The choicest morsels from my digital explorations. In this Dose: Bears Ears, Maria Popova On Being, and an unusual case for a basic (citizens) income in the face of the next tech revolution.


This is a lovely little film about a man’s journey from climber to conservationist, from high paid corporate slave to life driven by passion and belief in something bigger and more important. It shows us how important it is to get people to fall in love with the places we want to protect, and the difference we can all make as individuals, if only we have the courage to start walking our talk.

The film bio reads:

“Josh Ewing began visiting the Bears Ears region of southeastern Utah to climb at Indian Creek and explore the local archaeology. But when he moved to the town of Bluff, he saw degradation from oil drilling, looting, and careless visitors. Ewing knew simply loving a place was no longer enough.”

You can find out more about the project at the Bears Ears Coalition website.

Photo: Bruce Hucko

Photo: Bruce Hucko


If you haven’t yet discovered Brain Pickings, you need to go there now. Normally I would be trying to keep you reading my stuff, but you should click this link, close this window, take the day off, and just read. Seriously. Go.

For the rest of you, I’d like to share this interview with the creator or Brain Pickings, Maria Popova. It’s on a podcast called On Being which I’ve only just started listening to (so this is a a double dose, if you like). Whether or not you enjoy On Being without Maria isn’t really important. In this podcast she comes across as thoughtful, intelligent, and gracious. It’s a lovely interview, and is another powerful reminder that one of the best ways to grow our minds and our souls is by reading the great works of others, historical and contemporary.


You probably haven’t given this much thought. I certainly hadn’t. But when you stop to think about it the incredible changes to our society that are going to be unleashed once self-driving vehicles begin to take over our roads hit you in the face pretty hard.

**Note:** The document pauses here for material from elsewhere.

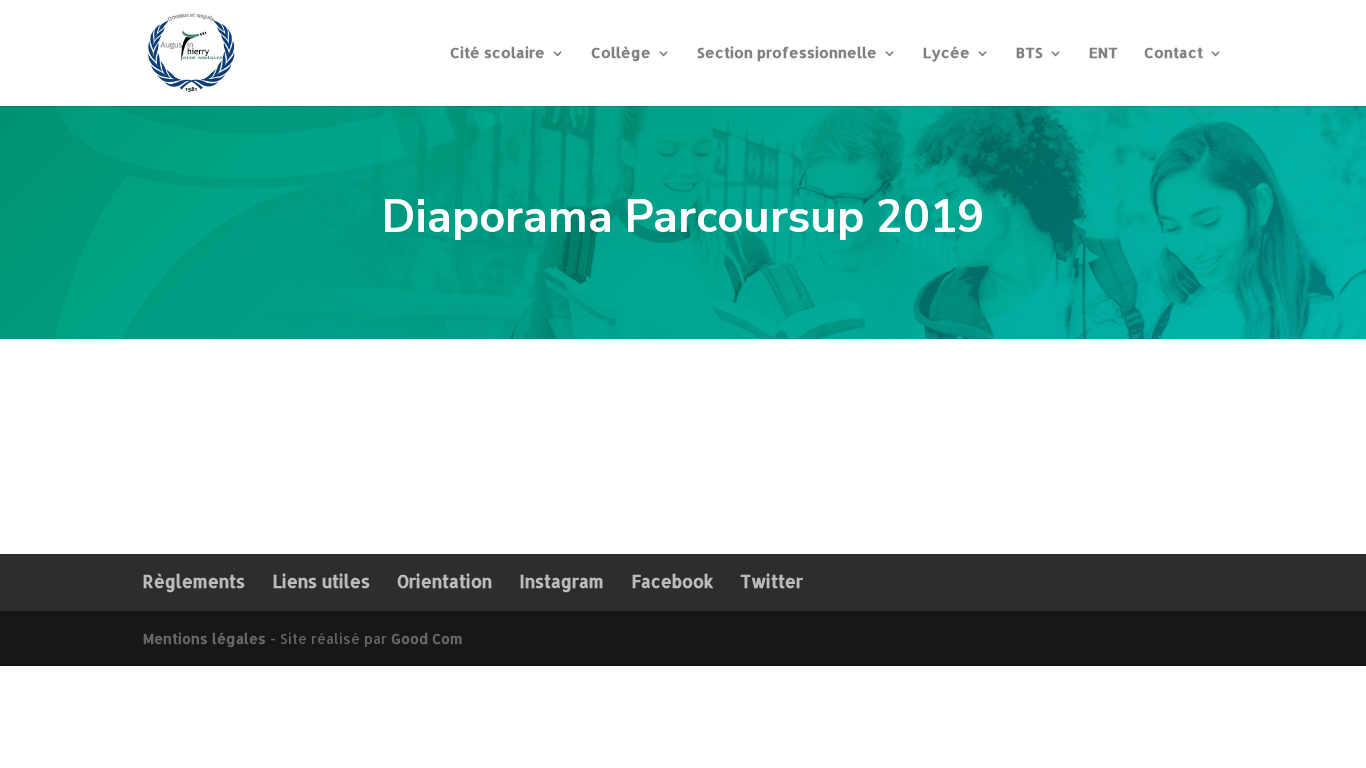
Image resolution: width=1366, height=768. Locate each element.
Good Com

And they will take over our roads. Why wouldn’t they? The technology is already proven and all we’re really waiting for is for laws to be passed.

Source: Morgan Stanley

Source: Morgan Stanley

Take all of these estimates together, and we’re looking at a window of massive disruption starting somewhere between 2020 and 2030.

There are plenty of reasons to celebrate this development. Human driving is inefficient both in terms of energy consumption and our own time, so an advancement that could free up a lot of our time and reduce emissions is a good thing.

But think about the jobs. Just imagine the layoffs that this is going to cause. We’re not just talking about drivers. As this article does a good job of arguing, entire industries and some of the biggest companies could go under as a result.

I’m not into scare stories. I share this because it’s both interesting and practical to try to identify potentially seismic shifts in our society and economy such as these. The author of this article is using the inevitable impact of this disruption to argue for a basic income (one reason I love the Greens!). Isn’t it about time we started reclaiming the idea that technology should be setting us free from labour, allowing us to work less and be affluent instead of being job less and broke.